Axial arterial-phase chest computed tomography scan at the level of the aortic arch. A hypodense filling defect, consistent with a floating thrombus, can be seen in the opacified aorta.

Fig. 2.

Fig. 2

Sagittal reformatted arterial-phase chest computed tomography scan centered on the thoracic aorta. The floating thrombus can be delineated in the aortic arch, distal from the origin of the left subclavian artery.

Fig. 3.

Fig. 3

Follow-up axial arterial-phase chest computed tomography scan 2 weeks posttreatment shows no residual thrombus in the aortic arch.

Fig. 4.

Fig. 4

Follow-up sagittal reformatted arterial-phase chest computed tomography scan 2 weeks posttreatment shows no residual thrombus in the aortic arch.

Discussion

There are several possible treatment modalities for a floating AMT; however, there is no consensus on which treatment method is the most suitable due to the rarity of the disease.

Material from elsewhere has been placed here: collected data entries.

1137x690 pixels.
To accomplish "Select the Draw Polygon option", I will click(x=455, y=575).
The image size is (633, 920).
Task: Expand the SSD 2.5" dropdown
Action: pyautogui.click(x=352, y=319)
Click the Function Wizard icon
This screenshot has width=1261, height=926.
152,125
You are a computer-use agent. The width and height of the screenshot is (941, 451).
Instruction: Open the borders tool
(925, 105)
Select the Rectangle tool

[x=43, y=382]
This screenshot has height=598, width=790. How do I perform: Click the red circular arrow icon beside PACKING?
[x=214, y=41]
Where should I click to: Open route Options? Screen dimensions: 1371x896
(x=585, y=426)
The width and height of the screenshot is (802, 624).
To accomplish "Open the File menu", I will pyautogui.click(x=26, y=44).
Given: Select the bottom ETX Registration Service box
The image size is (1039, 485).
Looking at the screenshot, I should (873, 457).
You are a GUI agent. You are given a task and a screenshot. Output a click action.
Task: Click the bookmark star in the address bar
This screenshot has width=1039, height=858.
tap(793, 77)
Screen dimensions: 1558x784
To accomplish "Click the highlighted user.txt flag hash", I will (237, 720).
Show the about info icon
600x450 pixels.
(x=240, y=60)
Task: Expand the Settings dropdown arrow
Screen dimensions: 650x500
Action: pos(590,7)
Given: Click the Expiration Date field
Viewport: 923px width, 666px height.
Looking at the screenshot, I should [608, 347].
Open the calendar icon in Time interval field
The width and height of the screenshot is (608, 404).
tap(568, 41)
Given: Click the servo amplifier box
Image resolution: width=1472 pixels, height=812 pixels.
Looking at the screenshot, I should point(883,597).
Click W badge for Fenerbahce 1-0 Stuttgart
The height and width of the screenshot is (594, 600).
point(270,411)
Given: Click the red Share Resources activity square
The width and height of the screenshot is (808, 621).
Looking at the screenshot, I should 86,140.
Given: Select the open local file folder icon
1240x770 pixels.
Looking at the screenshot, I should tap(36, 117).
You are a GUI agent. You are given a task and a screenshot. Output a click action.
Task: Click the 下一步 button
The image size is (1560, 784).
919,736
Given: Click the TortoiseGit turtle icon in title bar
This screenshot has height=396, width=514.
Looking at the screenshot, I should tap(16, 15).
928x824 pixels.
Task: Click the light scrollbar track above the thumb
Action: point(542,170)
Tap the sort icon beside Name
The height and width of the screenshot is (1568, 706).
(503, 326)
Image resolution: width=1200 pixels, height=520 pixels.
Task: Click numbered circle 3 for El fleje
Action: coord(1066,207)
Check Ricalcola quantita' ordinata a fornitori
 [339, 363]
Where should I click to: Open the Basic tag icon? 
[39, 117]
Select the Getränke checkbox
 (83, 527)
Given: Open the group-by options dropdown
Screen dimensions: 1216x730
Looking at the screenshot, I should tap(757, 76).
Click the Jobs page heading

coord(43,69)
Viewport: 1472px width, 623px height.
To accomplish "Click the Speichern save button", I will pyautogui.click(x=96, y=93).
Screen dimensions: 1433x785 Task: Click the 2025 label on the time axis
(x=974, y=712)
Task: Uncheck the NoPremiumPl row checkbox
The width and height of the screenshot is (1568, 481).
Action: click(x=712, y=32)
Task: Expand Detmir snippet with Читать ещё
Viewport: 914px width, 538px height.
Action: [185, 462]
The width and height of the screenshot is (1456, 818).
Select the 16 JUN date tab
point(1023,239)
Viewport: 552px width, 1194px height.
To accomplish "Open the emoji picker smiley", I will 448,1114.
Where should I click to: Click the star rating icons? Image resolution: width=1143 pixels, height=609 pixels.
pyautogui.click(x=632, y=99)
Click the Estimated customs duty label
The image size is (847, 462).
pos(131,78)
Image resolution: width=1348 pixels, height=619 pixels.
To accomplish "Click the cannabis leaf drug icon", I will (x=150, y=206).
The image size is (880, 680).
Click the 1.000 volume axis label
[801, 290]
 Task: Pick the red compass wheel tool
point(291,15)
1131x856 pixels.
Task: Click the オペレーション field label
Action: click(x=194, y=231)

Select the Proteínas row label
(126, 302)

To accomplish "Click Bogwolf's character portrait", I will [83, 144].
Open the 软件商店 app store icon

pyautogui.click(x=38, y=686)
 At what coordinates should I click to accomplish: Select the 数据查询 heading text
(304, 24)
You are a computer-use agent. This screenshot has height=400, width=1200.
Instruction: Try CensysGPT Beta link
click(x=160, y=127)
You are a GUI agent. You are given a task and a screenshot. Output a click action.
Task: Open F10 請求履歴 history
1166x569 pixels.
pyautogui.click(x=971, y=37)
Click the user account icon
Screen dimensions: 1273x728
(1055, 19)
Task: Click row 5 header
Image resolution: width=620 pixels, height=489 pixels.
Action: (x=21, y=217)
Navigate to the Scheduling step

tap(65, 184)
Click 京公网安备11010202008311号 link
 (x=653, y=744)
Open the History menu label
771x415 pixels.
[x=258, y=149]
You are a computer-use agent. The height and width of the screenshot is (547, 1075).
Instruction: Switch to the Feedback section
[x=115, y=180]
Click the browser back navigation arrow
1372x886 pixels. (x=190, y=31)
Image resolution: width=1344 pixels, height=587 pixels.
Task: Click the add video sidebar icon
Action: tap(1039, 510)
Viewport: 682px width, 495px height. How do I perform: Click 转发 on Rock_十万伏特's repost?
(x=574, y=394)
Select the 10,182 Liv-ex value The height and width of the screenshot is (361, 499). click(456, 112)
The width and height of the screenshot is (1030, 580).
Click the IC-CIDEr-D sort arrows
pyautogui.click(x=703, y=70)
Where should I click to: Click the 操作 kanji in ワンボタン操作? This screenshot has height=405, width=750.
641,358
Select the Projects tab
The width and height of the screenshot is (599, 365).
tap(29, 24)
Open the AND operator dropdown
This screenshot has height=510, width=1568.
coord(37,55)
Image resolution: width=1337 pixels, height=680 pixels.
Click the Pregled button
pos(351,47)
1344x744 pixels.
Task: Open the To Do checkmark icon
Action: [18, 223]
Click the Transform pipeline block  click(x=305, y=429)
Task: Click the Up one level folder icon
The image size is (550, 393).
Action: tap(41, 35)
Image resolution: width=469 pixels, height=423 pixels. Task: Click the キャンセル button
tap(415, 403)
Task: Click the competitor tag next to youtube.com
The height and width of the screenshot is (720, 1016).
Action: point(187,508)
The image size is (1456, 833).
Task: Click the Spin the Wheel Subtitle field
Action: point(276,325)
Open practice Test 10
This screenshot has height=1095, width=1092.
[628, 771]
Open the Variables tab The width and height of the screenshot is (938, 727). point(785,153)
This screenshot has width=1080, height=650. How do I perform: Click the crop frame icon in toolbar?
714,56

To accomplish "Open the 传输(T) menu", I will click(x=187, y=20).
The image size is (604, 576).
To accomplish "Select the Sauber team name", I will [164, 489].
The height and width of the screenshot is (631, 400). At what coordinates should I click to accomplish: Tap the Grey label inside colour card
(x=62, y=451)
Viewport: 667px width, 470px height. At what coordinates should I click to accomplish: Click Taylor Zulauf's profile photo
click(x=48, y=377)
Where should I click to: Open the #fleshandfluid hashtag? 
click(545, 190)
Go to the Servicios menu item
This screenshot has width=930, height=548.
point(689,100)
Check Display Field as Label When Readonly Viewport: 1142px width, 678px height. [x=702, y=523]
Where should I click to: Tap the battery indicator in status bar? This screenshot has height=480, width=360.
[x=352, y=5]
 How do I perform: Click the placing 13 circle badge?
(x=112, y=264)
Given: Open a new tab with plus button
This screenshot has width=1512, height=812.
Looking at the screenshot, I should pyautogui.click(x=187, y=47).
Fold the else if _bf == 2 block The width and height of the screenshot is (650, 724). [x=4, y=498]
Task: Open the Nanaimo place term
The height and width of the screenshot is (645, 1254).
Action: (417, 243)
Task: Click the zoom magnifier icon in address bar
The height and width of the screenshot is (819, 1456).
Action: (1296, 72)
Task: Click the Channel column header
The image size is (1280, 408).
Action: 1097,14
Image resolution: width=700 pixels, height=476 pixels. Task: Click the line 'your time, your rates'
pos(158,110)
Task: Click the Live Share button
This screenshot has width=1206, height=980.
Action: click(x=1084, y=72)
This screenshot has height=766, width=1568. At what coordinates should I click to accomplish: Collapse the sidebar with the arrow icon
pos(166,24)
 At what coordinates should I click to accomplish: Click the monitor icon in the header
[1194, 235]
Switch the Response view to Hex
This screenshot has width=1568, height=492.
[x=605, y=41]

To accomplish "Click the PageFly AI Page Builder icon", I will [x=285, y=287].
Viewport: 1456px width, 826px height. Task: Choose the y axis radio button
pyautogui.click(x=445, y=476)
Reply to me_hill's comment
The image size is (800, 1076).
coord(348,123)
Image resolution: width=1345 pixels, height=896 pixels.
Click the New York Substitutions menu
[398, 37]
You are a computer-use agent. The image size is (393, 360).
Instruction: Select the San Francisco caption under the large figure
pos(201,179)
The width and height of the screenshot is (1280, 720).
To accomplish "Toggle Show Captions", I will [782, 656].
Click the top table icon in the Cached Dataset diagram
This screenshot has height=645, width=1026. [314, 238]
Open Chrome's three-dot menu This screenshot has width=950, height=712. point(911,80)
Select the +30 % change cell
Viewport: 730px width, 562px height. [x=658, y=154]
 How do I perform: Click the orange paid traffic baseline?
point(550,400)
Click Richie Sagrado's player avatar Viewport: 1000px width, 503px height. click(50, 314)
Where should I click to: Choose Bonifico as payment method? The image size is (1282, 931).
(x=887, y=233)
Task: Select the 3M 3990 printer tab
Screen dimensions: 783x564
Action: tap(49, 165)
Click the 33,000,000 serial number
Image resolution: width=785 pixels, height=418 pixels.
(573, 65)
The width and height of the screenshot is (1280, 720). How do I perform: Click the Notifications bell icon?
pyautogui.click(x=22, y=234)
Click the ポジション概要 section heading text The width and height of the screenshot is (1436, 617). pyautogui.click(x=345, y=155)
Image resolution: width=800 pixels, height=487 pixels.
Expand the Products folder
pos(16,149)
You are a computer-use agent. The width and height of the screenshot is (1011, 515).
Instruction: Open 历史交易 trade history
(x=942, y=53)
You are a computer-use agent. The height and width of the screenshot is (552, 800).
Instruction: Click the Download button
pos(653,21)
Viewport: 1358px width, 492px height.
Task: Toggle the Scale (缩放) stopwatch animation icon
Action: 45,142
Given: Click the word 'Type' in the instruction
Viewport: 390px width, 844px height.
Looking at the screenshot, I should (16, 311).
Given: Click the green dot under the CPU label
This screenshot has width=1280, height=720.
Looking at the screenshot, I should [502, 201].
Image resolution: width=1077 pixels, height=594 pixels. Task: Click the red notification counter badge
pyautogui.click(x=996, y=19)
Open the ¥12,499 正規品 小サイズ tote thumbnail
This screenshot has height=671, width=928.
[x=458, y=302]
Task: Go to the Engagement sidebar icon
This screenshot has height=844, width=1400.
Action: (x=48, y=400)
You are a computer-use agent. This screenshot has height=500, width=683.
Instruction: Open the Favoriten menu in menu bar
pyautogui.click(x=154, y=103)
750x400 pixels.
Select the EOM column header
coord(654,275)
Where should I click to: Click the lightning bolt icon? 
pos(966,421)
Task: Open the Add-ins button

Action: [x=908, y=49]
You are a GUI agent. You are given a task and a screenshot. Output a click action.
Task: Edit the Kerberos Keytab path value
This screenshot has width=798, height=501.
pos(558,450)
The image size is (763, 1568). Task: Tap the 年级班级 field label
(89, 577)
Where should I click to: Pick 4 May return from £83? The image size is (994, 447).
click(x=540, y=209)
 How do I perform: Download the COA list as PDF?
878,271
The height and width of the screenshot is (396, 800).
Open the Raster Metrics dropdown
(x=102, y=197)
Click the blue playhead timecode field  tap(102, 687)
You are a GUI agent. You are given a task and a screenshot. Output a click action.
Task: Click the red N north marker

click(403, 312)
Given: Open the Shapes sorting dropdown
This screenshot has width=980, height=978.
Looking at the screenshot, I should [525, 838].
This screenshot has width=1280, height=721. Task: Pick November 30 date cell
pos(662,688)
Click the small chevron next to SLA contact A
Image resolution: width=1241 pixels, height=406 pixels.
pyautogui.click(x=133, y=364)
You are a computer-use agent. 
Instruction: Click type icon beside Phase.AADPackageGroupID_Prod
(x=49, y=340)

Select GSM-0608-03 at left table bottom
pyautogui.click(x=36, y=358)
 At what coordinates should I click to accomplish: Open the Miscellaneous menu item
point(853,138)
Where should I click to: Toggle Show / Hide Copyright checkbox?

Surgery, thrombolysis, endovascular stenting, and conservative treatment with anticoagulation are all possible modalities that have been reported in the literature. An initial treatment with anticoagulation is generally started, while surgery or endovascular repairs are reserved for patients who do not respond to medical treatment. 4 When a conservative treatment is initiated, strict follow-up with regular ultrasound (US) examinations is necessary for evaluating possible thrombus persistence or peripheral embolization. 5 Although many authors agree that anticoagulation is a safe treatment option, there is no clear consensus on the recommended duration of treatment. Proposed durations vary between complete resolution of the aortic thrombus to life-long anticoagulating treatment. 1

Surgical treatment for a floating AMT usually consists of a thrombectomy or a segmental aortic resection. The latter is usually reserved for malignancies of the aortic wall causing thrombus formation. Endovascular treatment with aortic stent grafts is another possible treatment modality for aortic mural thrombosis. Several cases in the literature have described the use of endovascular stents and have shown favorable outcomes. A possible complication of an endovascular approach is peripheral embolization during the placement of guidewires and the deployment of aortic grafts. However, no such cases have yet been published in the current literature. 1 6

No clear guidelines or consensus exist regarding the optimal treatment modalities for floating AMT. Conservative treatment with LMWH and oral therapeutic coagulation seems to be a valid treatment modality in patients who do not have a high risk of peripheral embolization. LMWHs were used for this patient due to its ease of monitoring and lower bleeding risks compared with vitamin-K antagonists. However, strict follow-up with CT imaging and US checkups at regular intervals is necessary. Often endoscopic US (EUS) examinations are needed due to the fact that the thrombi are difficult to visualize with transthoracic ultrasonography. Surgical and endovascular treatments can be reserved for patients with contraindications to anticoagulation or that do not show thrombus resolution on follow-up ultrasound after therapeutic anticoagulation with LMWH. 1 5 7

Our patient was treated conservatively with oral anticoagulation and strict follow-up with US examinations and chest CT scans. Follow-up after 6 months showed a complete resolution of the thrombus. This case demonstrated that conservative treatment for an AMT is indeed possible in select patients with no contraindications for anticoagulation therapy.

Acknowledgments

None.

Funding Statement

Funding None.

Footnotes

Conflict of Interest The authors declare no conflict of interest related to this article.